A CDC study found that melatonin overdoses increased during the COVID-19 pandemic. Two babies died and five children required mechanical ventilation after overdosing on melatonin supplements, according to the 10-year study.

A new study published by the CDC found that melatonin overdoses in children increased 530% from 2012 to 2021, with the largest spike — a 38% increase — occurring from 2019 to 2020, when the COVID pandemic started. The researchers looked at melatonin overdoses in children and teens.

More than 260,000 cases were reported to US poison control centers over the last decade, including more than 4,000 hospitalizations and nearly 300 that resulted in intensive care. Five children required mechanical ventilation and two children — a 3-month-old and a 1-year-old — died at home following melatonin poisoning.

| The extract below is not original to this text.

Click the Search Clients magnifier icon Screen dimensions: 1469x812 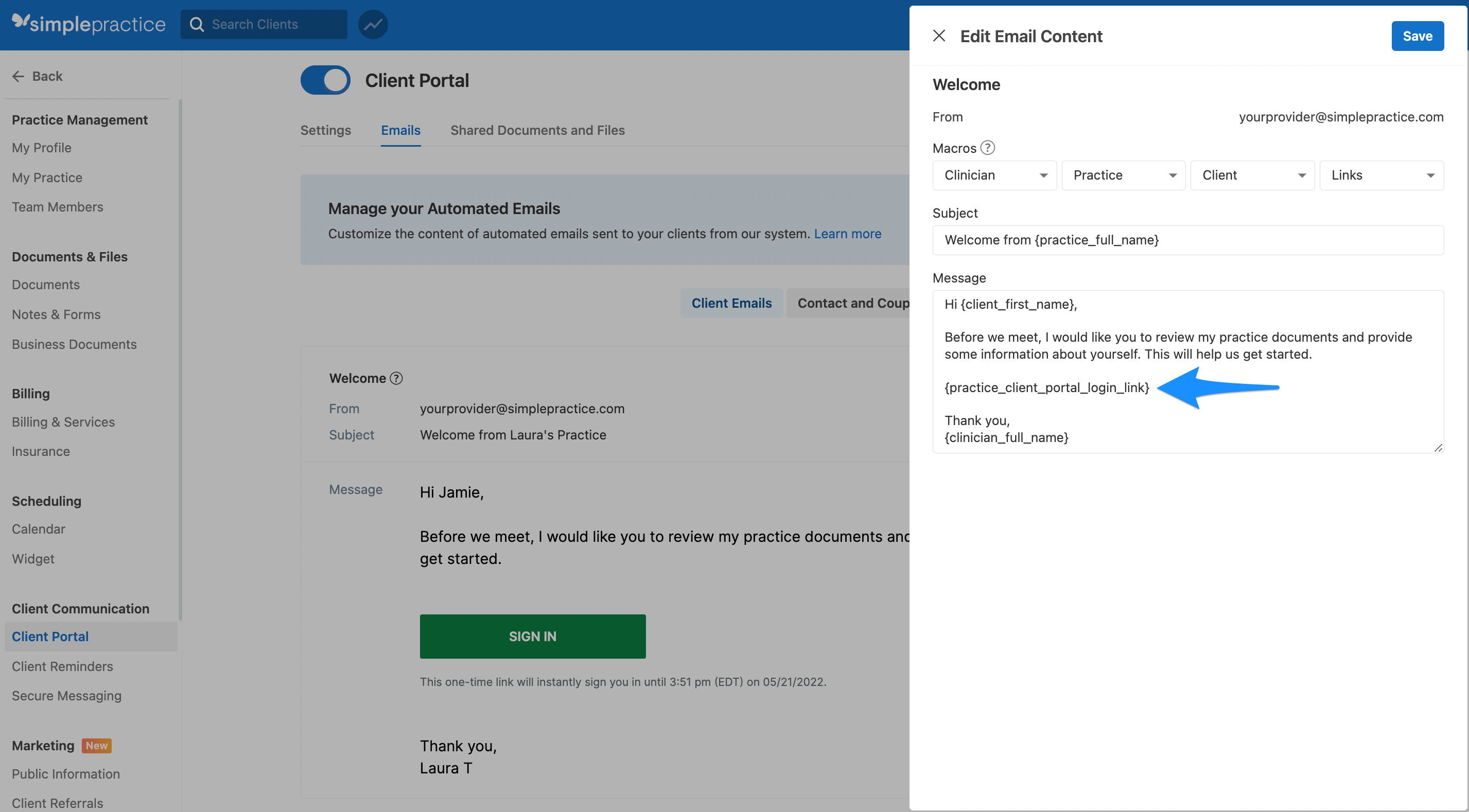pyautogui.click(x=197, y=24)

The researchers said child-resistant packaging for melatonin “should be considered” and that healthcare providers need to better warn parents about the supplement’s “potential toxic consequences.”

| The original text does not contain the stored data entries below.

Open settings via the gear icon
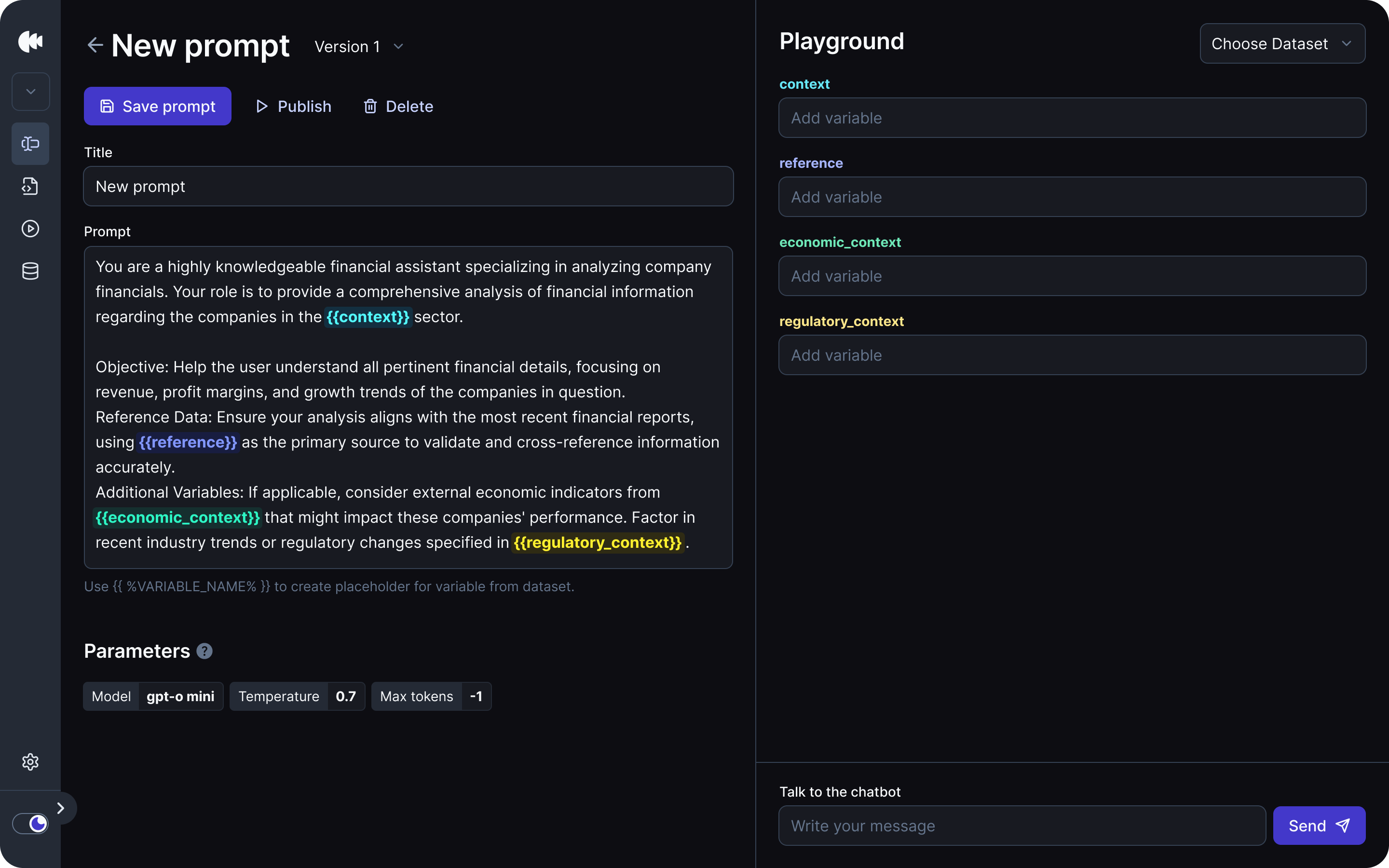 coord(30,762)
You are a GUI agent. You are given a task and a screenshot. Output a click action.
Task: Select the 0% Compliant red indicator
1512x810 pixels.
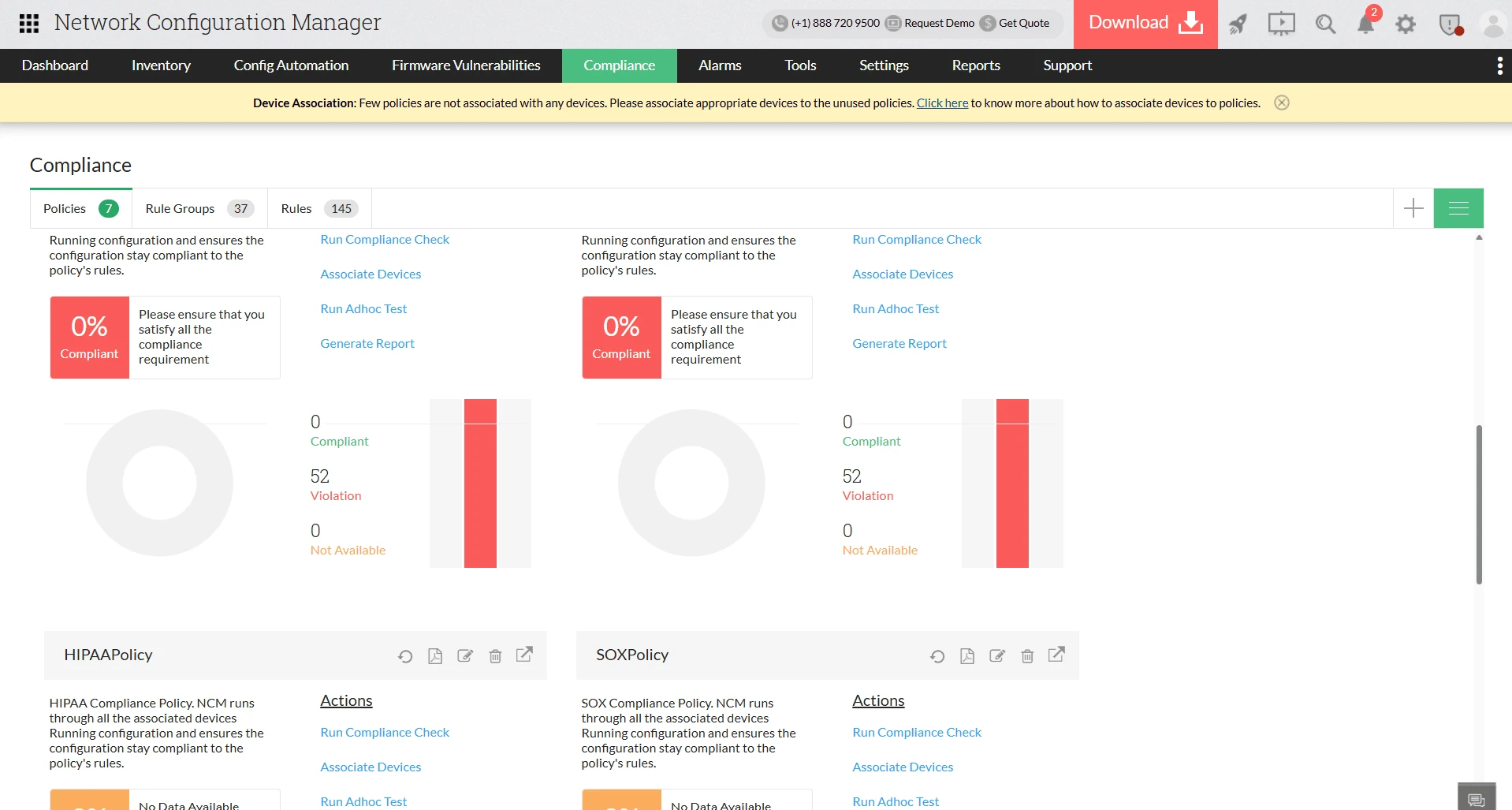pos(89,337)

The study’s lead researcher Dr. Karima Lelak, who is a pediatric emergency medicine physician at the Children’s Hospital of Michigan in Detroit, said melatonin may not be as harmless as people make it out to be, and that safe storage is absolutely critical. “Parents should really see melatonin just as any other medication that has the potential to do harm to kids, and it can be even more dangerous because it can look like candy,” Lelak told BuzzFeed News. “If a parent takes their melatonin after reading this paper and puts it in their medicine cabinet, I am humbled because I think that’s really a big take-home point: safe storage.”